Él no respondió, pero nadó hasta el saliente debajo de ella y levantó la mano derecha fuera del agua. Tenía algo y lo lanzó a sus pies. Era una pesada bolsita de lona. Ella quedó con la boca abierta cuando golpeó sobre la roca. De la bolsa salieron monedas de oro que brillaron en la luz del sol y ella dejó escapar un chillido de emoción para luego caer de rodillas. Las recogió en sus manos ahuecadas y lo miró con una duda silenciosa en sus ojos.

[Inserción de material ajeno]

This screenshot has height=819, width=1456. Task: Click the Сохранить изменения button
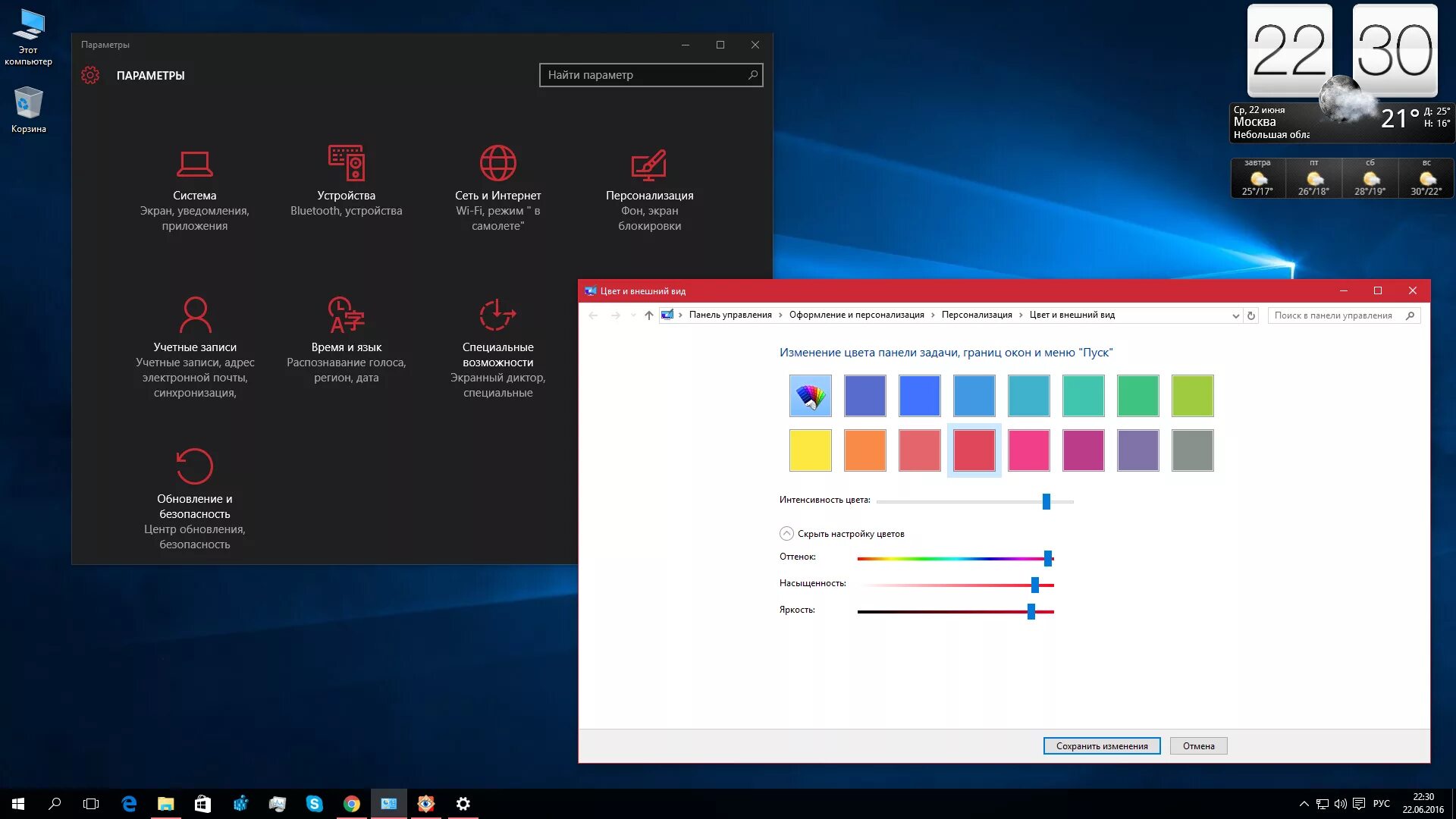[x=1101, y=746]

—Algunas de las cajas se reventaron y se abrieron, tal vez cuando los morani de Lusima las dejaron caer en el estanque desde arriba de la cascada, pero parece que no falta nada o casi nada. —Salió del agua deslizándose como una nutria y ella dejó caer el puñado de soberanos de oro para abrazar su cuerpo frío y mojado.

—¿No tenemos que devolverlo? —le susurró ella en la oreja.

—¿Devolvérselo a quién? ¿Al káiser Guillermo? Creo que no hace mucho cerró el negocio.

—Me siento muy culpable. No nos pertenece.

—¿Por qué no lo consideras el pago total y final de Otto von Meerbach por las patentes que le robó a tu padre? —sugirió.

Ella se meció hacia atrás, lo mantuvo a la distancia de un brazo y lo miró divertida. Empezó a sonreír.

—¡Por supuesto! Cuando uno lo mira de ese modo, es de verdad muy diferente. —Entonces se rio—. ¡No puedo encontrar ninguna falla en tu razonamiento, mi querido Tejón!